RBNHO 251120 Haaruitval leidt tot kaalheid. Immateriële schade € 15.000,-.
- Meer over dit onderwerp:
RBNHO 251120 Haaruitval leidt tot kaalheid. Huisarts veroordeeld tot schadevergoeding voor kappersbehandelingen, haarstukjes en reiskosten
- gelet op de gespecificeerde onderbouwing van kosten derden en bgk is gevorderde € 19.244,62 redelijk en dus toewijsbaar
- Rekenrente 5 jaar 0% rente en 1,5% inflatie, 6-20 jaar met 1,3% rente en 2% inflatie, . >20 jaar 2% rente en 2% inflatie.
- Haaruitval leidt tot kaalheid. Immateriële schade € 15.000,-.
in vervolg op, o.m. rbnho-220720-tekortkoming-van-huisarts-bij-haaruitval-alopecia-cicatricialis-met-schimmelinfectie
Immateriële schade
3.10.
[eiseres] vordert een immateriële schadevergoeding van € 22.500,-.
[gedaagden] menen dat dit een disproportioneel bedrag is gezien de bedragen die in Nederland aan smartengeld worden uitgekeerd. Volgens hen zou met een bedrag van € 5.000,- moeten worden volstaan, waarbij in acht moet worden genomen dat geen sprake is geweest van (tijdelijke) invaliditeit.
3.11.
Bij de beoordeling van dit onderdeel van de vordering hanteert de rechtbank de volgende uitgangspunten:
- blijvende kaalheid bij een vrouw, die in 2015 53 jaar oud was,
- regelmatig pijn en jeuk bij het dragen en aanbrengen van het haarstukje
- door de deskundige vastgesteld eczeem als gevolg van het dragen van het haarstukje
- schaamte als mensen naar het haarstukje vragen
- het niet kunnen uitoefenen van haar hobby zwemmen en snorkelen in verband met de angst dat het haarstukje loslaat.

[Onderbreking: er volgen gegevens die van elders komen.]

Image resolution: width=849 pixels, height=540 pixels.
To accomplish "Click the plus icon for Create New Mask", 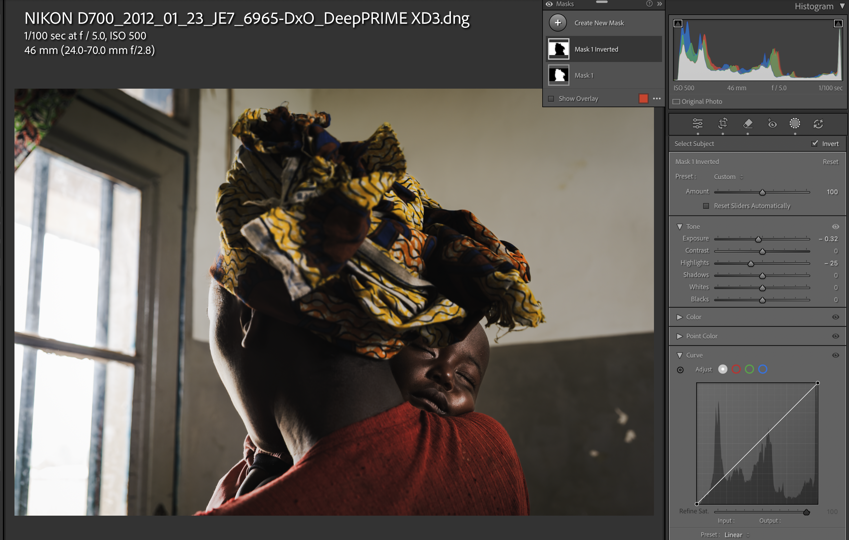I will pyautogui.click(x=558, y=23).
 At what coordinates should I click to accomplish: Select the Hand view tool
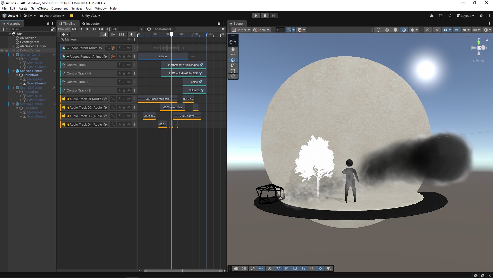click(233, 49)
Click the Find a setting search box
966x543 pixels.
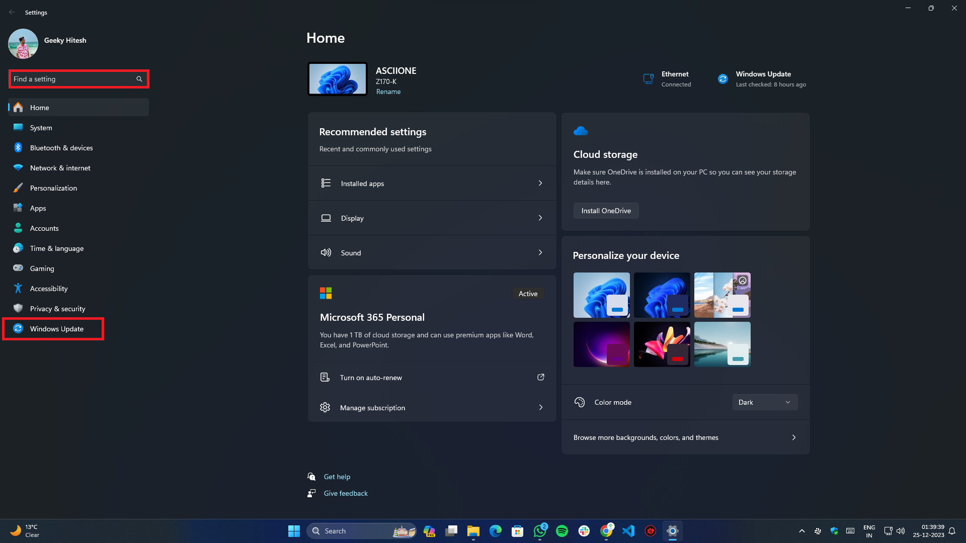coord(73,79)
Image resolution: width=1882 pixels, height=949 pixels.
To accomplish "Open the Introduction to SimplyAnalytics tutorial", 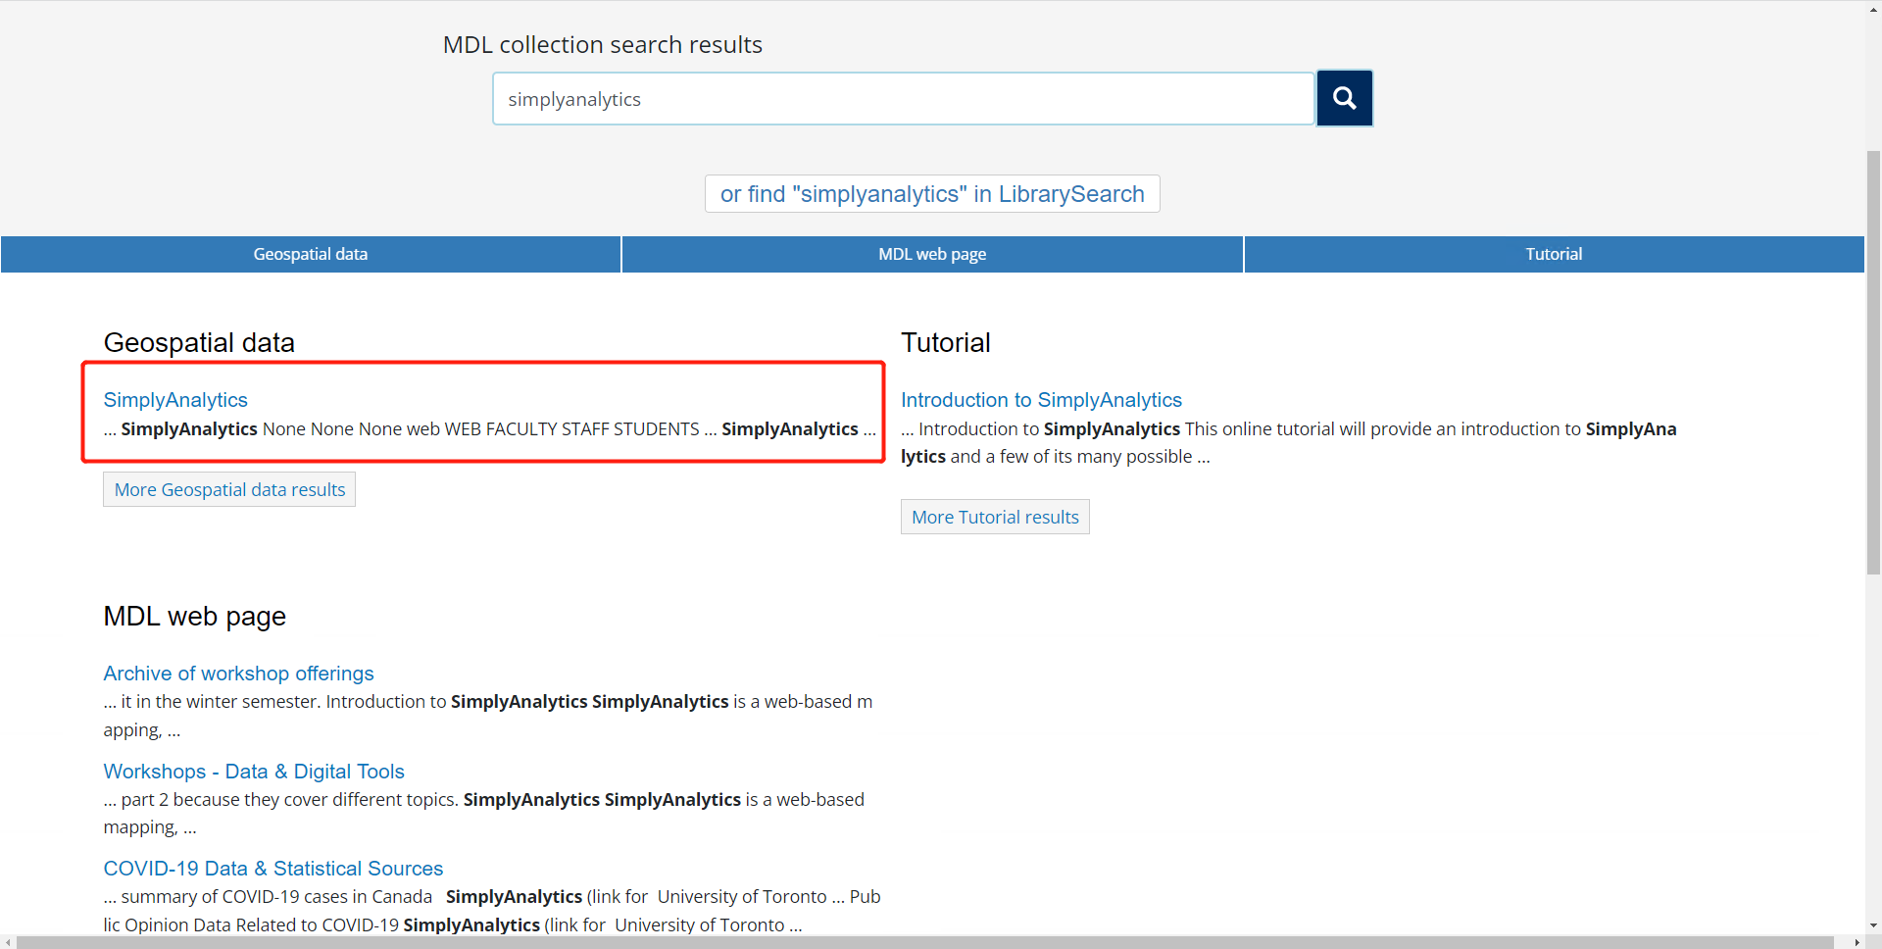I will tap(1041, 400).
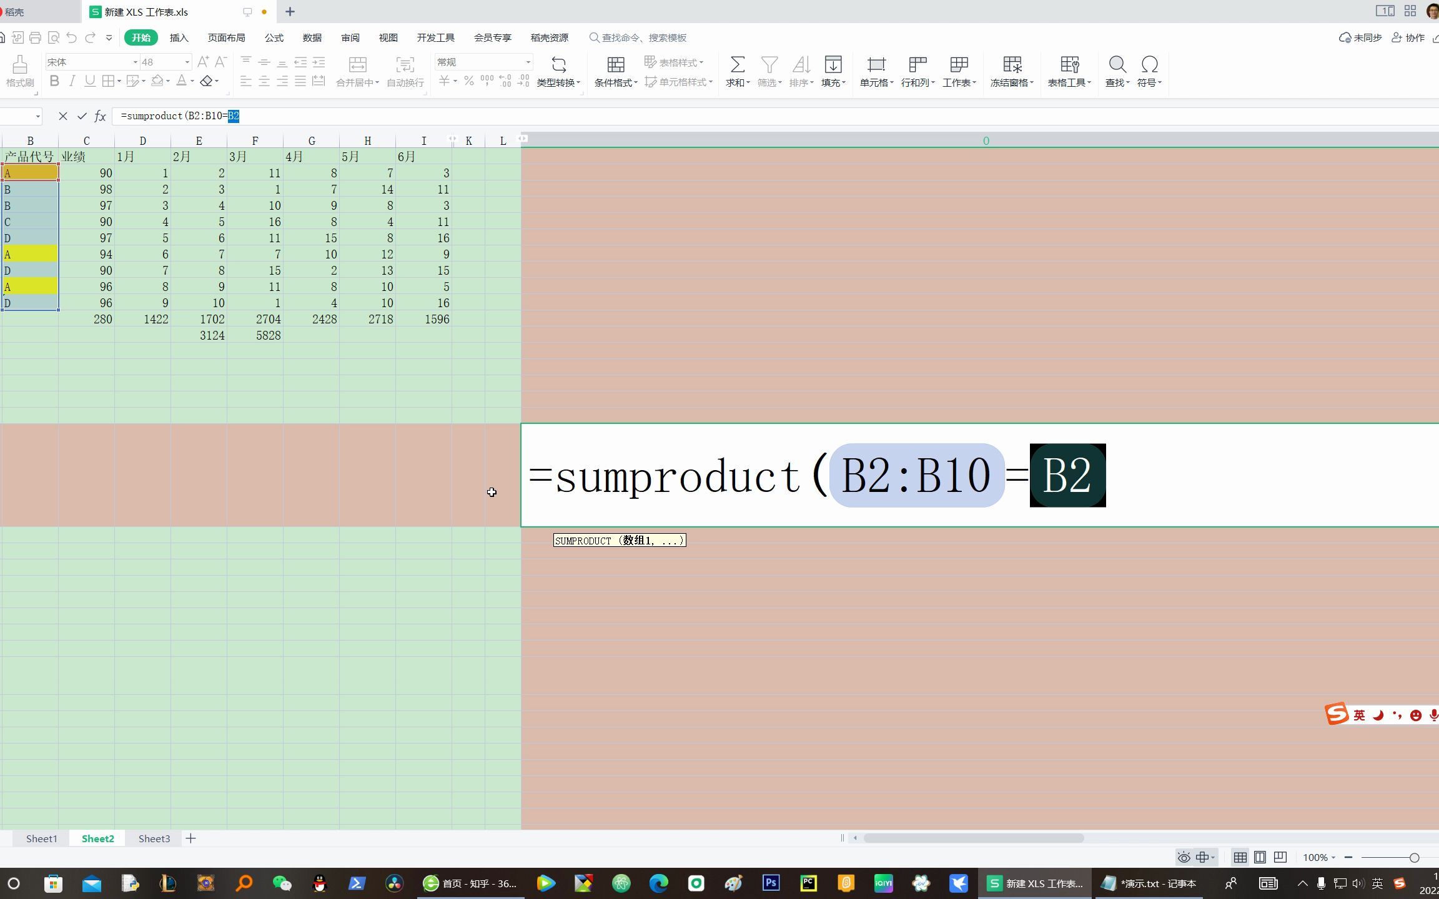The width and height of the screenshot is (1439, 899).
Task: Switch to the Sheet3 tab
Action: (154, 838)
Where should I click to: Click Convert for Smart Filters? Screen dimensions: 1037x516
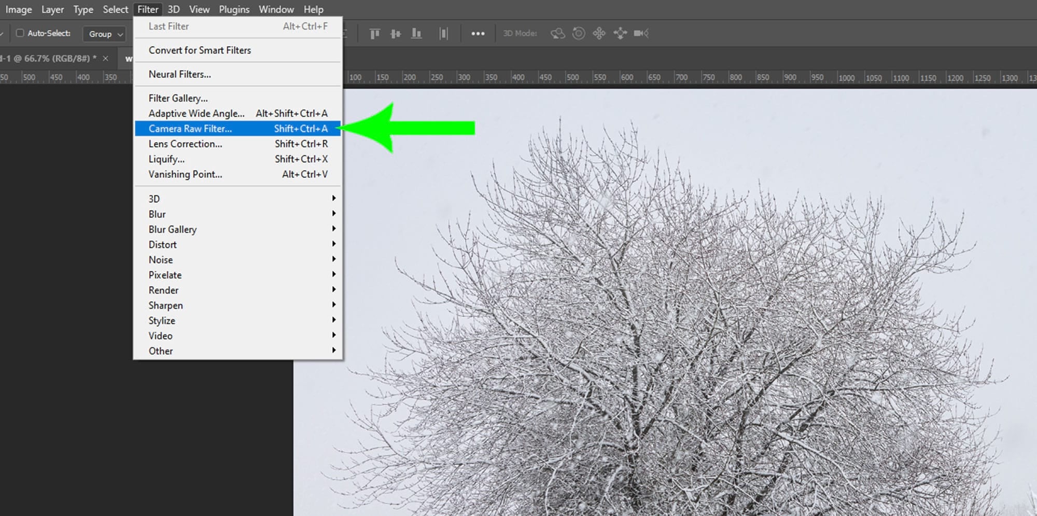[200, 50]
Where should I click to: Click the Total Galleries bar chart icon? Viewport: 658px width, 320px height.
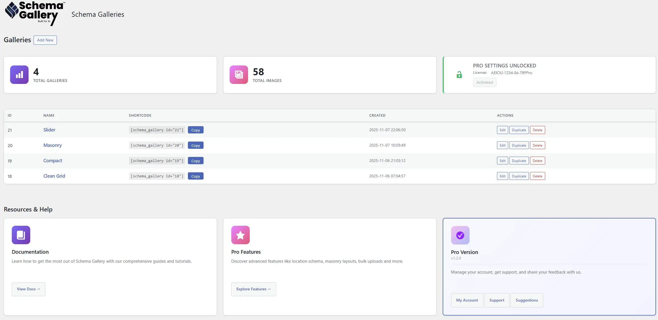coord(19,74)
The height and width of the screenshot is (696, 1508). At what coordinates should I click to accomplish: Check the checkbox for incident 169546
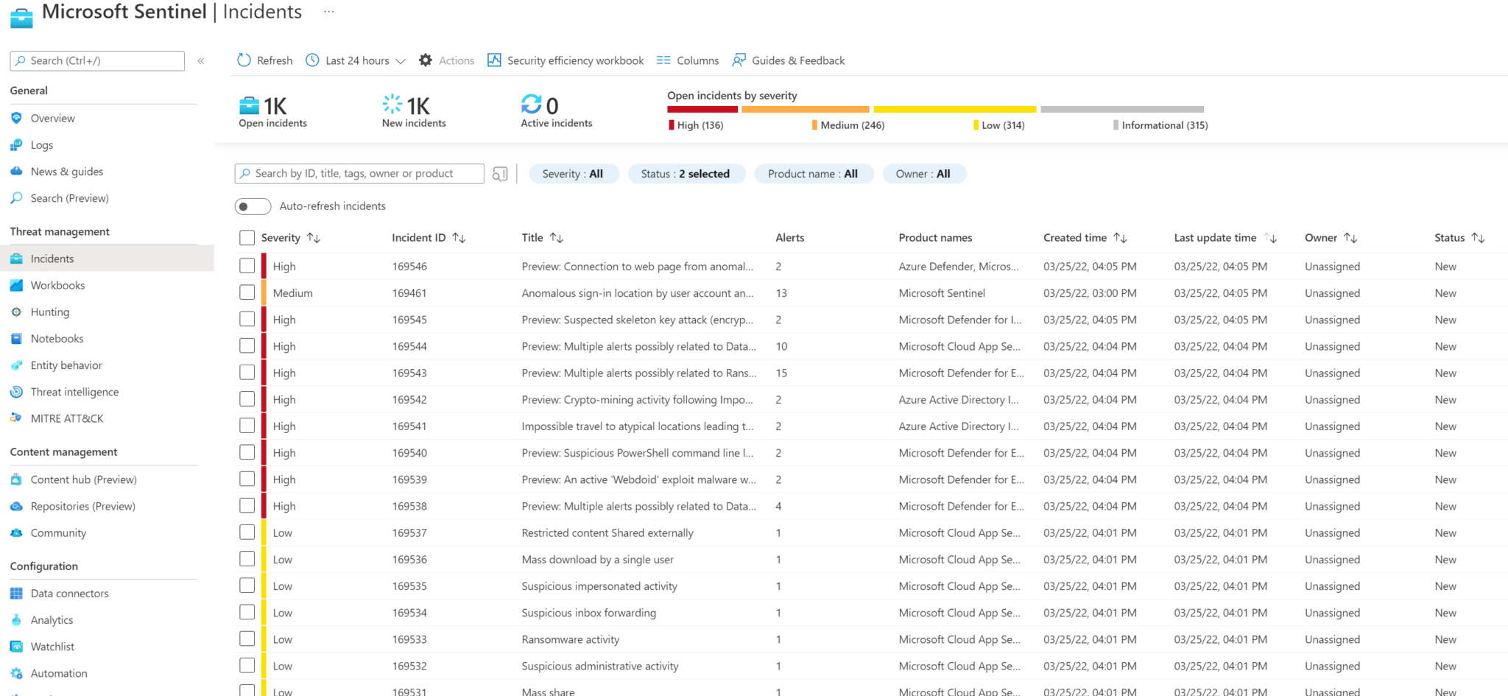(x=247, y=265)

Op grond van deze uitgangspunten acht de rechtbank een immateriële schadevergoeding van € 15.000,- op zijn plaats. Dat bedrag zal worden toegewezen.
Buitengerechtelijke kosten
3.12.
[gedaagden] maken bezwaar tegen de hoogte van de gevorderde buitengerechtelijke kosten (€ 19.244,62) en menen dat een bedrag van € 10.000,- in deze zaak redelijk is.
[eiseres] heeft onderbouwd dat de kosten van de medisch adviseur, de medische verschotten en de kosten van de eerder ingeschakelde deskundige Ram in totaal € 7.741,23 belopen. Gelet op de gespecificeerde onderbouwing van de overige buitengerechtelijke kosten en de gehanteerde tarieven, acht de rechtbank het gevorderde bedrag van € 19.244,62 redelijk en dus toewijsbaar.
Rente en proceskosten
3.13.
De gevorderde wettelijke rente en de respectieve ingangsdata daarvan, zullen als onweersproken worden toegewezen.
3.14.
[gedaagden] zullen als grotendeels in het ongelijk gestelde partij worden veroordeeld in de proceskosten, waaronder de kosten van de deskundige. De kosten aan de zijde van [eiseres] worden begroot op:
- dagvaarding € 100,96
- griffierecht € 1.545,-
- deskundigen € 871,20 (helft voorschot)
- salaris advocaat € 7.681,50 (4,5 punt × tarief € 1.707,00)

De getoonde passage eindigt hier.